Collected data:

+++++

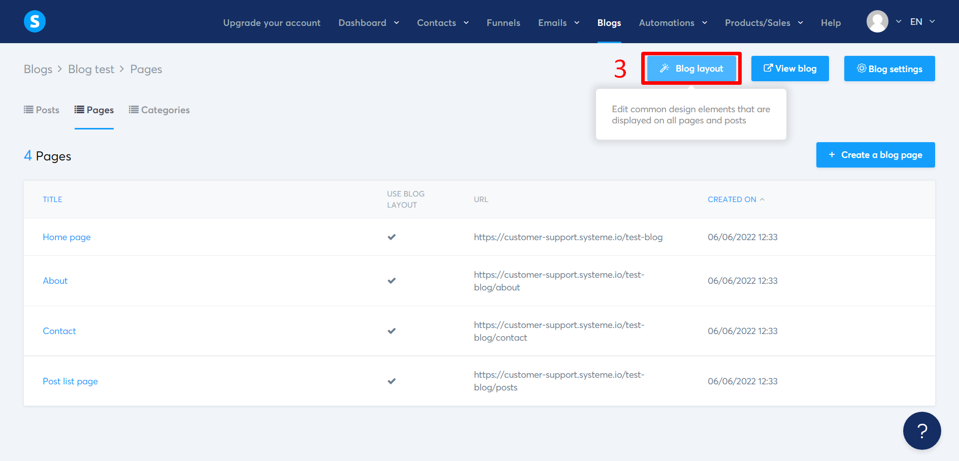The image size is (959, 461).
Task: Click the list icon beside Categories
Action: (x=134, y=110)
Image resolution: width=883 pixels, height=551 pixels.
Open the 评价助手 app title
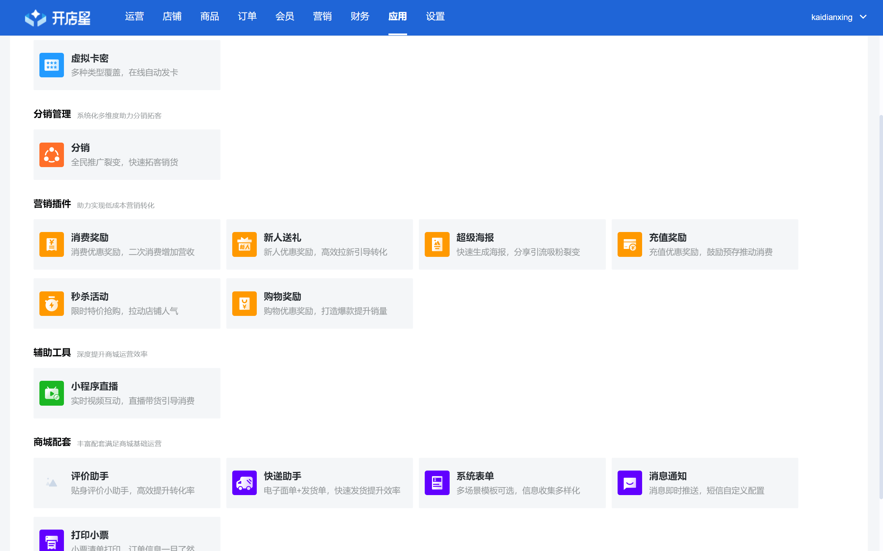click(x=90, y=476)
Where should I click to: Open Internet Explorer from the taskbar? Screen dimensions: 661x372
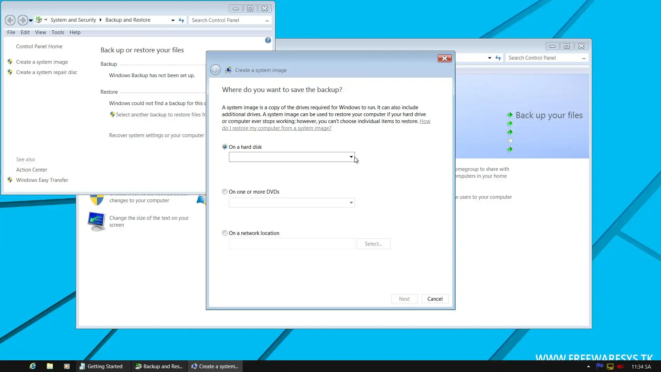pyautogui.click(x=33, y=366)
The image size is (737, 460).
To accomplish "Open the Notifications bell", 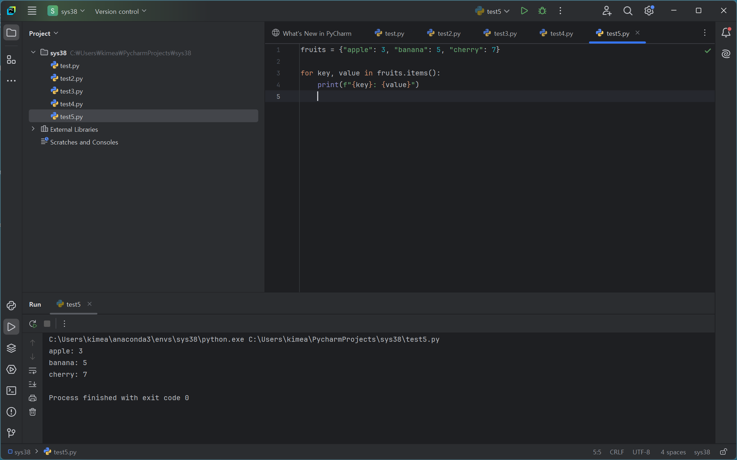I will coord(726,33).
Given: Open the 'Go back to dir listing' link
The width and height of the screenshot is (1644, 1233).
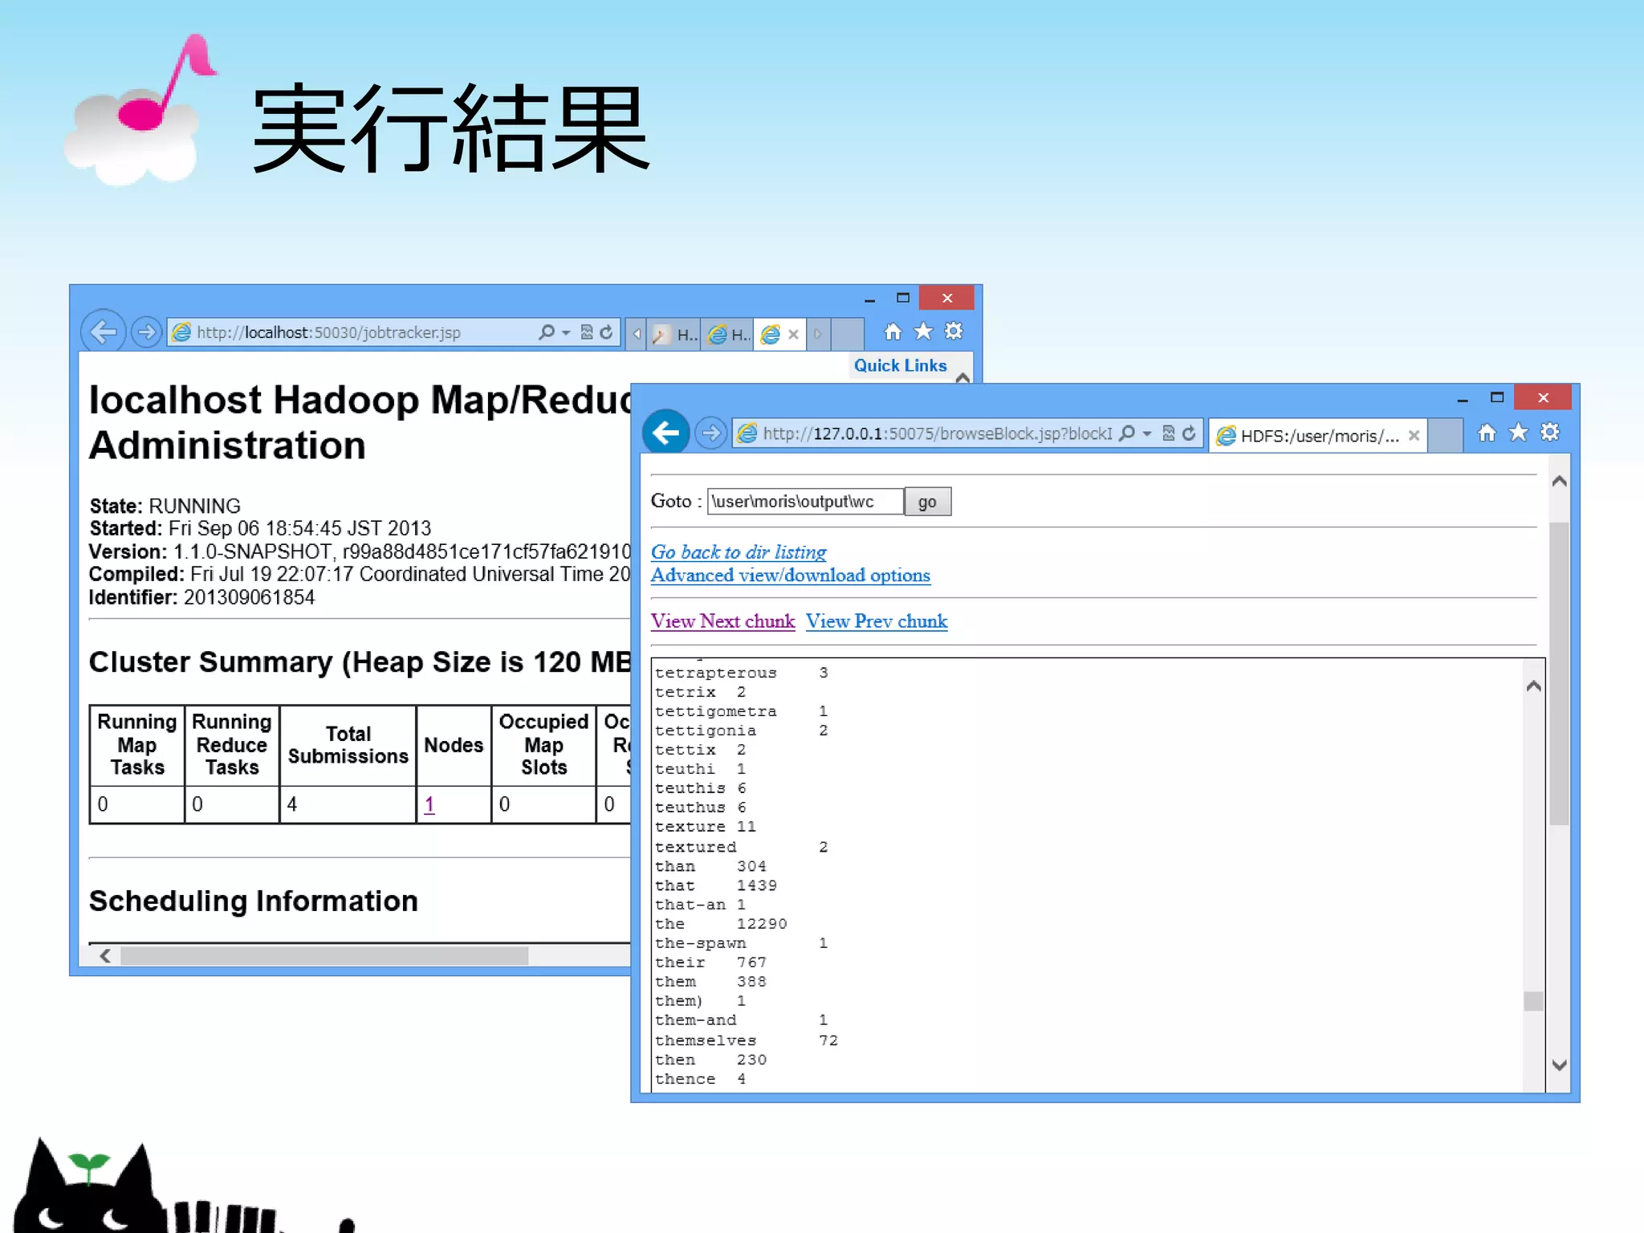Looking at the screenshot, I should tap(738, 552).
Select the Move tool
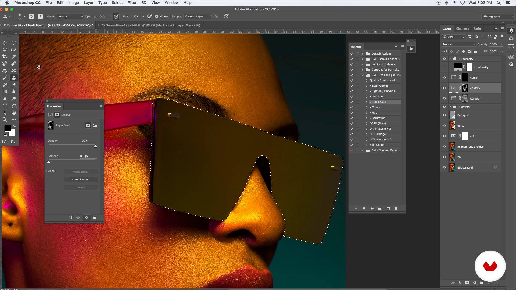The width and height of the screenshot is (516, 290). 5,43
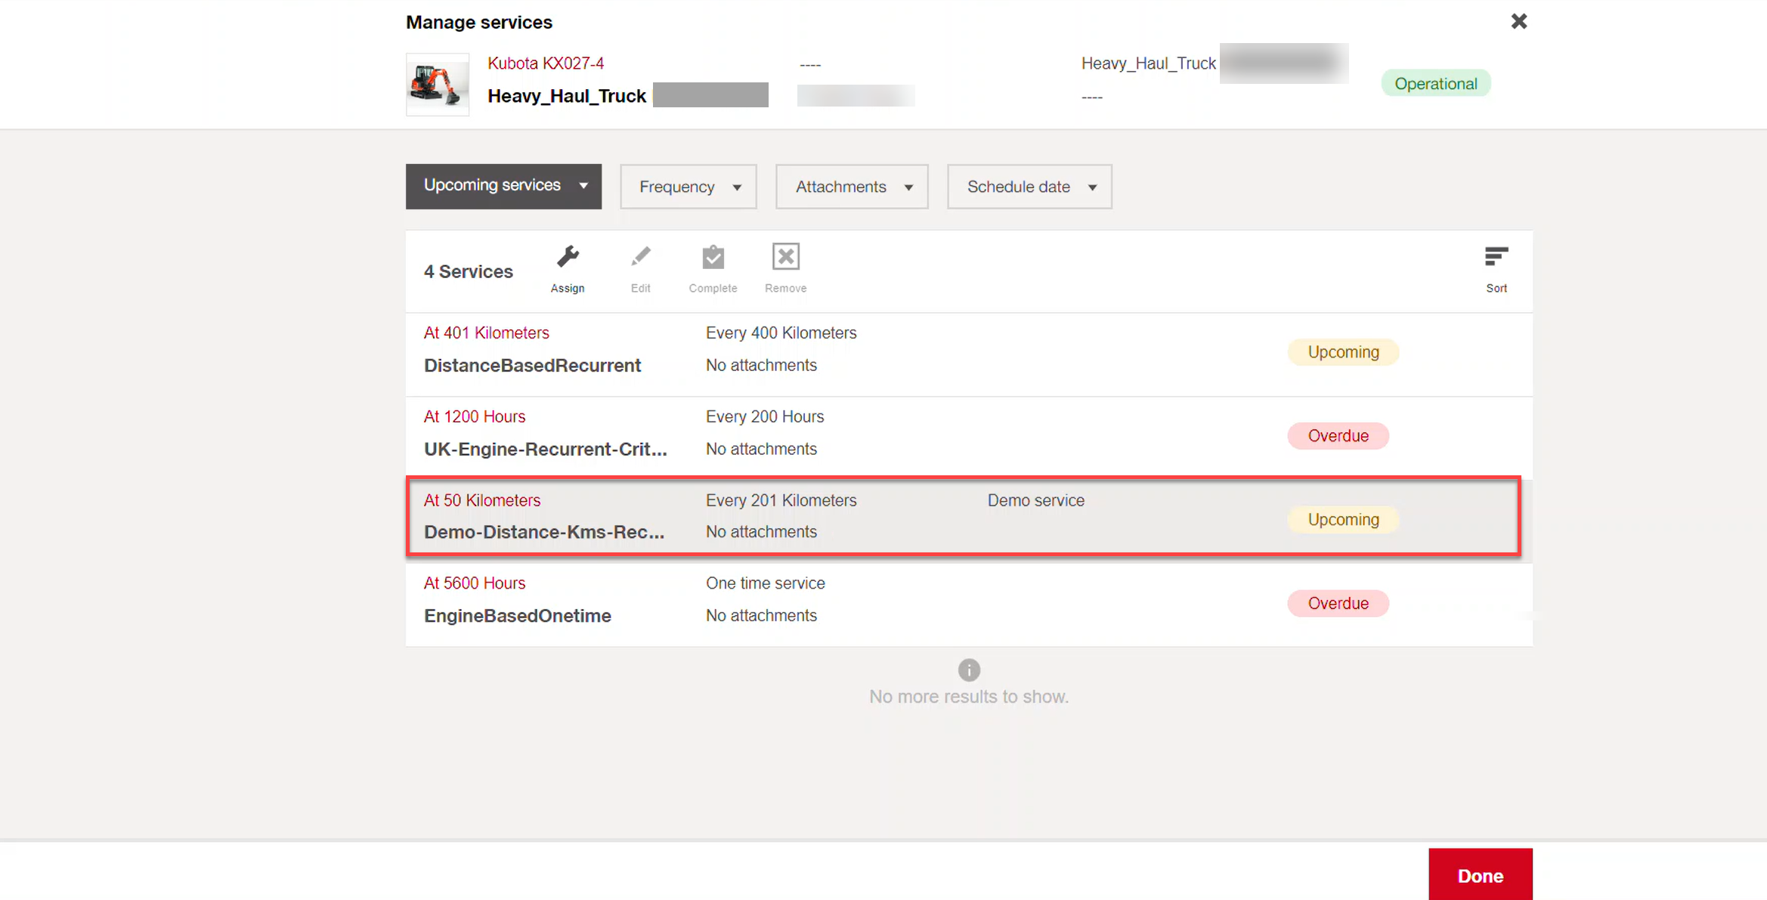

+++++

| What the task requires |
Where pictures appear, omit them, and transcribe exactly, with nothing else, the lines from the line with "The width and height of the screenshot is (1644, 1233)." through the final line of the records above, both ends included.

| Written answer |
The width and height of the screenshot is (1644, 1233).
Looking at the screenshot, I should tap(738, 552).
Select the Move tool
The width and height of the screenshot is (516, 290). 5,43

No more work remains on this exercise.